By Nate Wolf
Apple isn't the only company that would suffer if iPhone sales sink in the coming year.
Analysts at Mizuho Securities downgraded the smartphone chip makers Skyworks Solutions and Qorvo to Underperform from Neutral in a research note. A projected decline in iPhone shipments in 2026 and a challenging Chinese smartphone market are the primary culprits.
The firm slashed its price target for Skyworks stock to $60 from $70 and for Qorvo shares to $75 from $87. Skyworks was down 2.5% to $73.43 in premarket trading, while Qorvo fell 2.3% to $90.
Although the iPhone 17 release appears to have been a hit, the next two years will be tougher, Mizuho believes. The firm projects iPhone unit sales will decline 7% in 2026, as customers take longer to upgrade their current devices in response to rising prices, particularly for the upcoming foldable iPhones. Mizuho anticipates sluggish 1% growth in 2027.
That would be a troubling scenario for Skyworks and Qorvo, which both rely heavily on their supplies to Apple. Components for iPhones account for more than 65% of Skyworks' total revenue and around 45% to 50% of Qorvo's revenue, Mizuho estimated.

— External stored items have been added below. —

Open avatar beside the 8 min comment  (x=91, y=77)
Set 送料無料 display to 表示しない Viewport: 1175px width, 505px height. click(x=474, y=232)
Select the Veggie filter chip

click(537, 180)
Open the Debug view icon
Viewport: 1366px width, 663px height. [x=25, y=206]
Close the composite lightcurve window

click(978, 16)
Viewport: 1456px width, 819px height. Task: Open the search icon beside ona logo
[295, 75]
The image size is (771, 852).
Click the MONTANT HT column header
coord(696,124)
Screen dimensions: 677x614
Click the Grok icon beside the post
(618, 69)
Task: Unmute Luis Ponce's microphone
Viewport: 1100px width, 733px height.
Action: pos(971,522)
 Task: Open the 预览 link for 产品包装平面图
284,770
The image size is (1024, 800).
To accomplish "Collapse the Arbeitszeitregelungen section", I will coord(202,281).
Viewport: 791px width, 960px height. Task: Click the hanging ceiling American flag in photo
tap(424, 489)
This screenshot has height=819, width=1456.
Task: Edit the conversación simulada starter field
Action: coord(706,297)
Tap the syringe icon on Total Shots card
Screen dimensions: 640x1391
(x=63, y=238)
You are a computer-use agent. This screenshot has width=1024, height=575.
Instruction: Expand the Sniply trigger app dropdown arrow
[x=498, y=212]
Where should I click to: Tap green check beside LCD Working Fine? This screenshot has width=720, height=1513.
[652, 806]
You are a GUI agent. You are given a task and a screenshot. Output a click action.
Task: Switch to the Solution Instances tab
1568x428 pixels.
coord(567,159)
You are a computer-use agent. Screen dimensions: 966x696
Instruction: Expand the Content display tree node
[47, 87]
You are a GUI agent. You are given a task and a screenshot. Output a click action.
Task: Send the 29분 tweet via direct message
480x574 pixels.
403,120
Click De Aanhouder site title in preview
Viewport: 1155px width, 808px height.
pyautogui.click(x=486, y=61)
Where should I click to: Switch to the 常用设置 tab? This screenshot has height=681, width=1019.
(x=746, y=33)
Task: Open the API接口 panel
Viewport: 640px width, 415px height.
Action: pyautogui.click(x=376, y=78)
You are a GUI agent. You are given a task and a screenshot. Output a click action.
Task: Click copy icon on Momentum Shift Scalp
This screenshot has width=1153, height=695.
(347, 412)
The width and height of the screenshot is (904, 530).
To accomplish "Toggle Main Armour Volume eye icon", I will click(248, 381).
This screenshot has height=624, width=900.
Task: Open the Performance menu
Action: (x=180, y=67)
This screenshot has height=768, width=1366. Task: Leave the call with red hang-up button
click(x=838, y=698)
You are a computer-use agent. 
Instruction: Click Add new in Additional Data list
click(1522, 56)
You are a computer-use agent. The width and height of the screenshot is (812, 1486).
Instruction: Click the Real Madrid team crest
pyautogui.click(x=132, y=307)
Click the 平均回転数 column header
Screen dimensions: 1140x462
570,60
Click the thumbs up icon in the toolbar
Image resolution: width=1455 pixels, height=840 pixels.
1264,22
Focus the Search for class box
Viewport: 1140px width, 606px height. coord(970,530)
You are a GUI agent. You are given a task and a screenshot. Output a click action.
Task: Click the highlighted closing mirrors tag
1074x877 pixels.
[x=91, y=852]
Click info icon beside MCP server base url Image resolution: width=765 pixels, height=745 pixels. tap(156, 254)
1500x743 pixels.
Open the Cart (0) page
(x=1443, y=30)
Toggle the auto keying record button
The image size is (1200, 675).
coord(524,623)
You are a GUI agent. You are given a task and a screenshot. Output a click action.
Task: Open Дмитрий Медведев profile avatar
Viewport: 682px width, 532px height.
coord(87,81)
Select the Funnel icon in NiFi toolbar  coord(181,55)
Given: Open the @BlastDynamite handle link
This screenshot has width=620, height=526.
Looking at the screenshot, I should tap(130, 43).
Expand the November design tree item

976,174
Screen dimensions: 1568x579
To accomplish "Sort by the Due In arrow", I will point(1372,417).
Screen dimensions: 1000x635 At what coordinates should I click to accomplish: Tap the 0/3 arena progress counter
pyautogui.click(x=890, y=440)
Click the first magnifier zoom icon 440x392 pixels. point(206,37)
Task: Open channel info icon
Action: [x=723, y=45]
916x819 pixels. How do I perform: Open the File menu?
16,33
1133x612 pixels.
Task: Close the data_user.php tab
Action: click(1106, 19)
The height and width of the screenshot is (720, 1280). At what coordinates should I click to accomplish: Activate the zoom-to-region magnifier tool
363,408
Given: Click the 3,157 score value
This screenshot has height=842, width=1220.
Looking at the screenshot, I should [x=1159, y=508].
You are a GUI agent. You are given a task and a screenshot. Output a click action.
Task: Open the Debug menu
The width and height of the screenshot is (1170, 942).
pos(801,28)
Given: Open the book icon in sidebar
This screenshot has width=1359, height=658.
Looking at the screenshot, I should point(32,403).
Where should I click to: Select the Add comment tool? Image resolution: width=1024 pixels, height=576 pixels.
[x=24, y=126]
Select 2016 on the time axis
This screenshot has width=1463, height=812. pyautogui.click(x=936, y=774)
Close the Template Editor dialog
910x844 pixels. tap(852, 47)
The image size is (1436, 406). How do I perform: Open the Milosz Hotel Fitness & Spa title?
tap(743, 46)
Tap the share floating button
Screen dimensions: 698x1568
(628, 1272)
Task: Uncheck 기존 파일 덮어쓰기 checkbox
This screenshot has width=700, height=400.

Skyworks and Qorvo didn't immediately respond to requests for comment.
To make matters worse for Skyworks, the company is losing share of iPhone content to competitors, including Qorvo. Earlier this year, Skyworks stock plummeted after the company told investors its share of the business of supplying Apple components would decline by 20% to 25%.
The companies also face headwinds in China, where the smartphone market is shifting. Reduced consumption subsidies in China mean more customers will turn to lower-end smartphones over premium models, Mizuho argued. Domestic Chinese chip makers provide more competition in that low-tier segment of the market.
Qorvo could take a $175 million annual hit from market-share losses in China in 2026 and 2027, the firm predicted. That would offset any gains it makes from winning market share in sales of parts for iPhones.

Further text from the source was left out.